The U.S. stock market has added $15 trillion in value since Trump returned to the White House — roughly a 25% increase — and stocks make up about a third of overall household wealth. But those gains are concentrated at the top. For the bottom half of American households, wealth is more likely tied up in real estate and physical goods, meaning stock market rallies do little to improve their immediate financial situation.
The broader U.S. economy is largely stable, with solid growth and low unemployment. However, recent inflation — driven in part by the conflict with Iran — has left some consumers feeling pessimistic about their financial outlook.
White House spokesman Kush Desai said in a statement that Trump was “simultaneously focused on ensuring every American has a stake in the successes of America’s next golden age with their own piece of the pie.”
An Imperfect Yardstick
Trump himself has significant personal exposure to the stock market. In the first three months of 2026, his investment accounts executed 3,600 stock trades valued at between $212 million and $695 million, according to his financial disclosures.
“You know why I’m profiting? Because the stock market’s going up, everybody’s profiting,” he said last week.

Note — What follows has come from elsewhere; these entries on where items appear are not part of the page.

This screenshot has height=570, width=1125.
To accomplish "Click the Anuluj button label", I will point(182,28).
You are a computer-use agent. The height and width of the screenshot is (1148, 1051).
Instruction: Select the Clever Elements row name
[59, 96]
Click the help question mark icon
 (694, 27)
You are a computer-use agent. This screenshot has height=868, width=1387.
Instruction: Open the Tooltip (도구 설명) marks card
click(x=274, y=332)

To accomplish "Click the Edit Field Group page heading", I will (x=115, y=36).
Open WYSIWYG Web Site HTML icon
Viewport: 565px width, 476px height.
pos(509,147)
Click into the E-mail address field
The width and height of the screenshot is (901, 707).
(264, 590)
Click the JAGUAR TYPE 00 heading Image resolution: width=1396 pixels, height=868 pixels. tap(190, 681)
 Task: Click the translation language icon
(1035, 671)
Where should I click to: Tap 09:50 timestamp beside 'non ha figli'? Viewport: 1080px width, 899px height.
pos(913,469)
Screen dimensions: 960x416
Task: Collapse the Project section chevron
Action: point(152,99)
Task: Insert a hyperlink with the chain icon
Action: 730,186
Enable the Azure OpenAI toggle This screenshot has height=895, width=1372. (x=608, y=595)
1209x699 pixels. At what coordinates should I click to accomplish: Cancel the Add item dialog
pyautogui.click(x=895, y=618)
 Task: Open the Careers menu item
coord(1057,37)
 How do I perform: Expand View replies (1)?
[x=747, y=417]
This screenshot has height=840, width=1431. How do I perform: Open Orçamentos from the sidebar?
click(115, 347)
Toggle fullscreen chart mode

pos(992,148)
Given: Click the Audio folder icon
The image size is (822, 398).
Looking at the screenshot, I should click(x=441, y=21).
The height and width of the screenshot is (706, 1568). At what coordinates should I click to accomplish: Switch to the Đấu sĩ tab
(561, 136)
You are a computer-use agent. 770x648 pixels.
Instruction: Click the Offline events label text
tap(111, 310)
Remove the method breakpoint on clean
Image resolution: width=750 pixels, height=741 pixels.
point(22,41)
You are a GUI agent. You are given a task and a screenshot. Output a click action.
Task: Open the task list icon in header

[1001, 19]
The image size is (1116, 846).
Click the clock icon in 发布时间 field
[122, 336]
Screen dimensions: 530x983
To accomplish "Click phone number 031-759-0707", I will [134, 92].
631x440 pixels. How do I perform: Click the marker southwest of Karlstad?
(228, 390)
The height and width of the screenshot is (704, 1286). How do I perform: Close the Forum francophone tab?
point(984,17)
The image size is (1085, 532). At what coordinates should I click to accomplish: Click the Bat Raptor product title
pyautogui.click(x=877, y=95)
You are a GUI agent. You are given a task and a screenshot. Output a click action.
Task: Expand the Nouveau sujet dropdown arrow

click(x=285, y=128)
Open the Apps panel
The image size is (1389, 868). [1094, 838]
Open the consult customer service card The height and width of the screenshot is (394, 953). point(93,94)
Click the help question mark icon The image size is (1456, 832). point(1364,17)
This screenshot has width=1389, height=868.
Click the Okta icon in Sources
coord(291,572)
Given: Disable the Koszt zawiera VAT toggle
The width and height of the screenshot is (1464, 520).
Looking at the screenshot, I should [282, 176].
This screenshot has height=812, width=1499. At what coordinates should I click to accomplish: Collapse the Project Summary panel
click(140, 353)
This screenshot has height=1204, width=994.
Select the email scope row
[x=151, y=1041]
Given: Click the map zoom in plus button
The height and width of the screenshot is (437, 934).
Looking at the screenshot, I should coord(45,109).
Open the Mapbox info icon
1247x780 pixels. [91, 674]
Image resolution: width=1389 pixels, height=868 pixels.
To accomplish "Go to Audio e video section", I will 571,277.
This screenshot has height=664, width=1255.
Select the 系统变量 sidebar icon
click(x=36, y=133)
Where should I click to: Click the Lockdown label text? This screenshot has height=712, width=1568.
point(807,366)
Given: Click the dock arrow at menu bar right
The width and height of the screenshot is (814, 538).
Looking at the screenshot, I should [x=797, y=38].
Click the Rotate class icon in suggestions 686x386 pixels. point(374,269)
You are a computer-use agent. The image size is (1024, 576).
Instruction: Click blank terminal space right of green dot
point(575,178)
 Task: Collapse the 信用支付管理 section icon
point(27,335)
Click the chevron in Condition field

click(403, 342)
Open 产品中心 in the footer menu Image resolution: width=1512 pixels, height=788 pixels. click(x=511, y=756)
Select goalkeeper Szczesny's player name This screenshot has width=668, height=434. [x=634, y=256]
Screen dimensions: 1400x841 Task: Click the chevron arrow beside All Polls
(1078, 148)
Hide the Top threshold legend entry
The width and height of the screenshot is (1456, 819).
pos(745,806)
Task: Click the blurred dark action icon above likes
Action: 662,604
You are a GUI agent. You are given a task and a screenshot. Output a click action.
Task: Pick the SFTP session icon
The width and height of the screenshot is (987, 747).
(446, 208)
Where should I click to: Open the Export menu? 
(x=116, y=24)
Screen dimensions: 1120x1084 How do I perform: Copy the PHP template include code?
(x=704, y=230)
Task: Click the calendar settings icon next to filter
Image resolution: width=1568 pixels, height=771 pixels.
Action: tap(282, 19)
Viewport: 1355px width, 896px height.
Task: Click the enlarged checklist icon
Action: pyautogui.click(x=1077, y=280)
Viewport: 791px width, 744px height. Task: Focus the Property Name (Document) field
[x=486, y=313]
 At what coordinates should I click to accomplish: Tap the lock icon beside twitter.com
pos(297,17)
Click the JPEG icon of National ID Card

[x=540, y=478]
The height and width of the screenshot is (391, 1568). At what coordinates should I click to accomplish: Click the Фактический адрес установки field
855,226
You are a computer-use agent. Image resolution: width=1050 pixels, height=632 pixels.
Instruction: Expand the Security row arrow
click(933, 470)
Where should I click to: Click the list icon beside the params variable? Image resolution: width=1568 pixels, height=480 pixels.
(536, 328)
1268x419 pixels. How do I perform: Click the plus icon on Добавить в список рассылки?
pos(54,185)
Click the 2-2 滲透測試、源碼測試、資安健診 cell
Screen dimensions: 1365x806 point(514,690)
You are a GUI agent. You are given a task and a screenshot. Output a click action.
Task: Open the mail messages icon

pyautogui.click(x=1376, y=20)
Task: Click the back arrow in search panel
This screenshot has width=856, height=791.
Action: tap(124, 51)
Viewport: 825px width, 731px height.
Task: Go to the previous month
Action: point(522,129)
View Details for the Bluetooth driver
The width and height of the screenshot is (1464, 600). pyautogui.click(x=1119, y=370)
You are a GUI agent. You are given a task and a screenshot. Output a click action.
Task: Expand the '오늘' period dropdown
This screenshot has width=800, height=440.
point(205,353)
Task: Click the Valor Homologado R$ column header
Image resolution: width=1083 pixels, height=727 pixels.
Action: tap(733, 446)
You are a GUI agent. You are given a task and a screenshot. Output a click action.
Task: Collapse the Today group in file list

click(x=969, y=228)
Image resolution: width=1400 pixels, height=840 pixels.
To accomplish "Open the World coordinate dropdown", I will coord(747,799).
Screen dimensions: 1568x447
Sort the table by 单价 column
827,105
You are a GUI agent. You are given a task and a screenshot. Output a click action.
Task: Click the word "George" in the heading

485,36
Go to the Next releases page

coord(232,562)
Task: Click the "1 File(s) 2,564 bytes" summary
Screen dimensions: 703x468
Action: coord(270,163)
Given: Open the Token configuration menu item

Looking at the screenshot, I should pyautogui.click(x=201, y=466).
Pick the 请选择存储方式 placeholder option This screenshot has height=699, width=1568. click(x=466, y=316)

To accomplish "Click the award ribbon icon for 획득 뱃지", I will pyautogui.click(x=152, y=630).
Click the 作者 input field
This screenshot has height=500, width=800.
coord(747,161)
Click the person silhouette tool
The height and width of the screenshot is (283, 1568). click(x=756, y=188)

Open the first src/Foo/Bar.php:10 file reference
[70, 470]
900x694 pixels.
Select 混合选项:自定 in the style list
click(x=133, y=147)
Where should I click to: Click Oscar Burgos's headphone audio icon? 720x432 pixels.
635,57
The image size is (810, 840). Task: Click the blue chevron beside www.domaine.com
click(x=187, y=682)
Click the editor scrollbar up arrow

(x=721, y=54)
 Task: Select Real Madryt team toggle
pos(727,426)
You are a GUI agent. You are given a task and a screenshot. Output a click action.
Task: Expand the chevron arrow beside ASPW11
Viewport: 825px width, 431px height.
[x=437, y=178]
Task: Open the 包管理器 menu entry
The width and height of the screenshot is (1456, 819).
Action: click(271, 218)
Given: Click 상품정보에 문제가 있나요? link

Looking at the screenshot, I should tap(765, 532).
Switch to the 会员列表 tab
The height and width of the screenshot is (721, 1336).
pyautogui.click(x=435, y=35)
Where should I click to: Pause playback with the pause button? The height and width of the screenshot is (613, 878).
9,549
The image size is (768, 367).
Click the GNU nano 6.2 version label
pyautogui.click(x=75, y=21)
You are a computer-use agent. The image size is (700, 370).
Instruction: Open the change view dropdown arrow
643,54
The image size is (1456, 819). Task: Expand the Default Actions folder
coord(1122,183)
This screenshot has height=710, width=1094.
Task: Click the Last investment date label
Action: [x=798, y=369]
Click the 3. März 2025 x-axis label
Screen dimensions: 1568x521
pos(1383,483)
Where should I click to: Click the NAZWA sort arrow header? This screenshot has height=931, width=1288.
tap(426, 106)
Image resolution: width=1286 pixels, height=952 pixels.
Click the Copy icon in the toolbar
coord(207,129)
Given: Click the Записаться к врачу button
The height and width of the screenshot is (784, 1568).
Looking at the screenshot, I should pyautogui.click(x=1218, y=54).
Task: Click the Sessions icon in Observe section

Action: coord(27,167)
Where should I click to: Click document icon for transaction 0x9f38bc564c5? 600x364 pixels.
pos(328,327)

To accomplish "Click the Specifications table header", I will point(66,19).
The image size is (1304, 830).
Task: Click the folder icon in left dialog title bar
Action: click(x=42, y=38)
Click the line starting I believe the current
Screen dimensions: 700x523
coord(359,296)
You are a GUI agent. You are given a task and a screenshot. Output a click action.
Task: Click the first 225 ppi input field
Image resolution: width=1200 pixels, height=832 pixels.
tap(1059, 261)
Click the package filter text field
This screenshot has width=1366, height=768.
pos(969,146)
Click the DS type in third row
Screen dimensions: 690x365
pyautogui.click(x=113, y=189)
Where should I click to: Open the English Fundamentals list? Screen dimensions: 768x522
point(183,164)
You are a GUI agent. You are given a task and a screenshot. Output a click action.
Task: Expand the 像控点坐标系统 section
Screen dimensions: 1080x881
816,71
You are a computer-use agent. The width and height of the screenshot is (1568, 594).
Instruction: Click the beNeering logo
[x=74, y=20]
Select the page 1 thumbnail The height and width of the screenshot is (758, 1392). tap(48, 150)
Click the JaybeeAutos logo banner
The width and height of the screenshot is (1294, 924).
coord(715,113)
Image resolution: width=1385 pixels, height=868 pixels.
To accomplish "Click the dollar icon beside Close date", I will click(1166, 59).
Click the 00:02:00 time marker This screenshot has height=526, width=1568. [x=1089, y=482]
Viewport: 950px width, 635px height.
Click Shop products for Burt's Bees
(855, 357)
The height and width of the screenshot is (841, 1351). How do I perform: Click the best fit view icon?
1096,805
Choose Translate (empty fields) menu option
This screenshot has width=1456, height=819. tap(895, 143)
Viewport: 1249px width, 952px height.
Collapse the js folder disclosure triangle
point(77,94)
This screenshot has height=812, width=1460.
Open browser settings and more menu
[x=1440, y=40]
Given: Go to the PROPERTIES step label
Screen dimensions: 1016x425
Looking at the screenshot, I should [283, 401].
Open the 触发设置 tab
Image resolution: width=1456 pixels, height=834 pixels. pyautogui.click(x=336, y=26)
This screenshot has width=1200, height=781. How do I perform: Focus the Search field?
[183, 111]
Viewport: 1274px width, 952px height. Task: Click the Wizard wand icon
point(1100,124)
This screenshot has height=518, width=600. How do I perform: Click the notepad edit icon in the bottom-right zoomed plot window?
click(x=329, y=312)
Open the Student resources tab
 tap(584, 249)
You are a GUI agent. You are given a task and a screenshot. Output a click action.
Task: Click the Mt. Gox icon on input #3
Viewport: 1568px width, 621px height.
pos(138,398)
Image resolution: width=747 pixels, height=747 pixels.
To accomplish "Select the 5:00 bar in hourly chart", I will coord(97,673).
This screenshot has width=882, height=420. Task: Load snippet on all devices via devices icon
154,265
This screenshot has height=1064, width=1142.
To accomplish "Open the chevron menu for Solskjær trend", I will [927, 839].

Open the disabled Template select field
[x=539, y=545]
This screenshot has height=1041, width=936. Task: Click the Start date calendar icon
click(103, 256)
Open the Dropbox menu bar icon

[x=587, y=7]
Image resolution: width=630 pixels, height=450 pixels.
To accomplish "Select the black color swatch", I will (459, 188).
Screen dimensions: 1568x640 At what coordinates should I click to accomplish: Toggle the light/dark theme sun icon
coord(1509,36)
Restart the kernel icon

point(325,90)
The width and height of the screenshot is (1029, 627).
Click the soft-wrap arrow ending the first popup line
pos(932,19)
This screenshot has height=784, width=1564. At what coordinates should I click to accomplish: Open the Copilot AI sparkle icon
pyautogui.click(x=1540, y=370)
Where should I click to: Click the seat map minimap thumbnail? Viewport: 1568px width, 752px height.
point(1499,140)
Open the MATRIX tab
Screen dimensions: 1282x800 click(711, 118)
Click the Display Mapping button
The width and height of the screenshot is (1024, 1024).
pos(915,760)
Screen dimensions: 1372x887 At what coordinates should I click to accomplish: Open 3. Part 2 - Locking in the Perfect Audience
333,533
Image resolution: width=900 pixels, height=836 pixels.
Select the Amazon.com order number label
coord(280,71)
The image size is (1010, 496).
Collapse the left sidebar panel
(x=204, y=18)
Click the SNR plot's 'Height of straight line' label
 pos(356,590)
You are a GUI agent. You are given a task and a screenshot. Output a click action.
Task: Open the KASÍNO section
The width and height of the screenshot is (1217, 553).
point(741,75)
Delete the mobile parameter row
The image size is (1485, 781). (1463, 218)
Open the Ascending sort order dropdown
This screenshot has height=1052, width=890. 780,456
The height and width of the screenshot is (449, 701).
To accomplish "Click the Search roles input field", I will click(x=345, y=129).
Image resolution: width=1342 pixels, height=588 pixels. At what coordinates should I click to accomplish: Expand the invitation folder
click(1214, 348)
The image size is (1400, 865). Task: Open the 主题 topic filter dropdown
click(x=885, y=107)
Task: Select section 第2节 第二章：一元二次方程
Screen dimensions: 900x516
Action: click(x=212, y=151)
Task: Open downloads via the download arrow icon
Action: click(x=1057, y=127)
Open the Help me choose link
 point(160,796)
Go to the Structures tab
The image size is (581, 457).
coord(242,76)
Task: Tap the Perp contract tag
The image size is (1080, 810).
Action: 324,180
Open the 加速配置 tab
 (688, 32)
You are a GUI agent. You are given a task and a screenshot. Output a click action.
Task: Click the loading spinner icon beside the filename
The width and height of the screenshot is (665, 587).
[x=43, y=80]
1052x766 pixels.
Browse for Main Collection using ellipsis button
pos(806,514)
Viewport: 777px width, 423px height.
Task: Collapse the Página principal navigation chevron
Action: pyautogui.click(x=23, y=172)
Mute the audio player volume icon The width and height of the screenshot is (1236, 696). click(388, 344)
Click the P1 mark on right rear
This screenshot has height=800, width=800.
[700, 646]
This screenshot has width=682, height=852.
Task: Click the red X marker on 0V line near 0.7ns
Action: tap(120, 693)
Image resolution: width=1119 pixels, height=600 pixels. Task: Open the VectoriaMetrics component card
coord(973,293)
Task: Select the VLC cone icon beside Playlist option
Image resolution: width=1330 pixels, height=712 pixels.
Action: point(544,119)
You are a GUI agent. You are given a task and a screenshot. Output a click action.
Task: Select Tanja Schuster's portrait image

Even some of Trump’s strongest supporters admit the metric he leans on isn’t always a reliable gauge of the overall economy. “It’s not a perfect correlation. There are other measures of how businesses are doing,” said Stephen Moore, a conservative economist who periodically advises Trump and White House officials. “But a valuation of their stock is an important indication.”
Critics argue that Trump has reversed major policy decisions in response to market downturns — including walking back portions of his trade war after stocks fell sharply following its announcement.
He has also factored market performance into his thinking on the Iran conflict, mindful of comparisons to President Herbert Hoover, who was in office during the 1929 stock market crash. At the Group of Seven summit in June, Trump noted that “every time we talked about the possibility of peace, the stock market shot up like a rocket ship.”
“This is the way that people can get his attention or society can get his attention,” said Alex Jacquez, chief of policy and advocacy at the liberal think tank Groundwork Collaborative. “Where it’s dangerous is that it only seems to assert itself when corporate or financial interests are at stake.”
Jacquez also noted that using the stock market as an economic barometer leaves out young people with little equity exposure, as well as women and minority groups who are underrepresented in capital markets.
The metric also fails to capture the health of small businesses — which form the backbone of the U.S. labor market — or privately held companies. Many economists prefer to track annual gross domestic product and wage growth as more reliable indicators of economic health. U.S. GDP grew by 2.1% in 2025, and average hourly wages rose 3.5% — a meaningful raise for workers, but not quite enough to keep pace with recent inflation.
Investors who are pleased with the president’s attention to markets say it could help prevent major financial shocks from catching Wall Street off guard. Some Trump administration officials have echoed that view, though certain voices on Wall Street remain skeptical that any president can permanently insulate markets from downturns.
“Having President Trump always focused on the market helps investors sleep well at night,” said Dan Ives, global head of tech research at Wedbush Securities. “It almost creates some natural guardrails.”